The large studies that Dickson's results match up with include the results of an Australian study (International Journal of STD & AIDS 2006) of over 10,000 men which found found after correction for age, circumcision was unrelated to reporting STI found at: [4]
It also corroborated the results of a smaller British Study (STI 2003), a mere 2,000 men, which also did not find any significant differences in the proportion of circumcised and uncircumcised British men reporting ever being diagnosed with any STI. Found at:[5] And the results from a study of the US Navy population (XV International AIDS Conference 2004). Found at:[6]. I should add that the Navy also checked for HIV in that study and found no correlation.

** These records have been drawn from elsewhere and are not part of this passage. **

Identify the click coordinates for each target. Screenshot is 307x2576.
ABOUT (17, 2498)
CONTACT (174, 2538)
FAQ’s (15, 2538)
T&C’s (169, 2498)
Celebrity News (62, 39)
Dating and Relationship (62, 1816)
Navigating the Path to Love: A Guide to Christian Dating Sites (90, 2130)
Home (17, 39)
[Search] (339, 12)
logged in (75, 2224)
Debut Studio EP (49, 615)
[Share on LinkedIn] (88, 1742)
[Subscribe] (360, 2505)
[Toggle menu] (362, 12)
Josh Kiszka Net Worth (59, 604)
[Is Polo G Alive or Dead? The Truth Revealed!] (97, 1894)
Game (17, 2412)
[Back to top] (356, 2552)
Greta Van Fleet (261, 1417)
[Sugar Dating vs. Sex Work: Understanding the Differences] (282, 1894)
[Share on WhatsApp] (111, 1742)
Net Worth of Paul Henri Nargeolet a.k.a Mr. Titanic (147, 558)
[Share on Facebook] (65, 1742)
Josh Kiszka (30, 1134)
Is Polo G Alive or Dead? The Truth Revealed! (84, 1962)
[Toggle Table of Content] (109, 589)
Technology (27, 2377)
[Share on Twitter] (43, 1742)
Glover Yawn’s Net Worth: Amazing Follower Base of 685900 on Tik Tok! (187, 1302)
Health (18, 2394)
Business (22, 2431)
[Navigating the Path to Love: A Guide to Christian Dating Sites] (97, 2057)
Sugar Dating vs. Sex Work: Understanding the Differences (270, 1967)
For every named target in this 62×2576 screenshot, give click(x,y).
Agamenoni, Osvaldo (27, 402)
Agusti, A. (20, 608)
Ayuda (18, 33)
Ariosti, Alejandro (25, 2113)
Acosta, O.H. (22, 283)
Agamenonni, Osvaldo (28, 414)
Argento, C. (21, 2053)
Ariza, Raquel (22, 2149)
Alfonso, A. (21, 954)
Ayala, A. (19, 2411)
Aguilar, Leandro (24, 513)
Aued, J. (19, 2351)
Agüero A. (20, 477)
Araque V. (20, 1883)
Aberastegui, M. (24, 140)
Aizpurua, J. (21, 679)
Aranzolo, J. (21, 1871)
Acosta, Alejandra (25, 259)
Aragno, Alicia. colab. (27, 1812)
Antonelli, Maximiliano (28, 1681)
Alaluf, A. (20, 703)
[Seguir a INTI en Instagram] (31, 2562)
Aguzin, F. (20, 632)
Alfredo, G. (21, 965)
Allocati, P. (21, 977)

In a 2005 article, Dickson et. al. also looked specifically at HSV.[7] Following a birth cohort of boys to age 26, they tested for HSV serologically and found no association with circumcision and HSV. These results were similar to a separate serological trial conducted on a clinic population India.
The link to HIV is also not relevant to boys, especially those in first world countries. For example, the Australian Federation of AIDS Organizations in their July 2007 statement said:
* “Male circumcision has no role in the Australian HIV epidemic”,
* “African data on circumcision is context-specific and cannot be extrapolated to the Australian epidemic in any way.",
* and perhaps their best observation “The USA has a growing heterosexual epidemic and very high rates of circumcision”.
Read the rest of the Australian statement here:[8]
While the French National Council on Aids (Conseil national du SIDA) in their August 2007 report concluded:
"The recommendations of the WHO state that this strategy is aimed at countries with high prevalence, and not at countries with low prevalence or in countries where it relates specifically to one part of the population such as in France or the United States." Read the rest of the French statement here[9].
Other first world countries have come to similar conclusions, and in the US context even if you believed the purported benefit up sold in the mass media, in real numbers it is vanishingly small for almost all countries.
So take your boyfriend's suggestion to heart. He has a foreskin and knows it's benefits. The vast majority of the world's men are intact and only a very small percentage ever need or want a circumcision. By leaving your boy intact you also give him options.
And not to nitpick, but even if we don't know that a part of the body has a function, that doesn't mean it doesn't. It just means we haven't figured it out yet. For instance, you mention the appendix for which we may have found it's intent[10].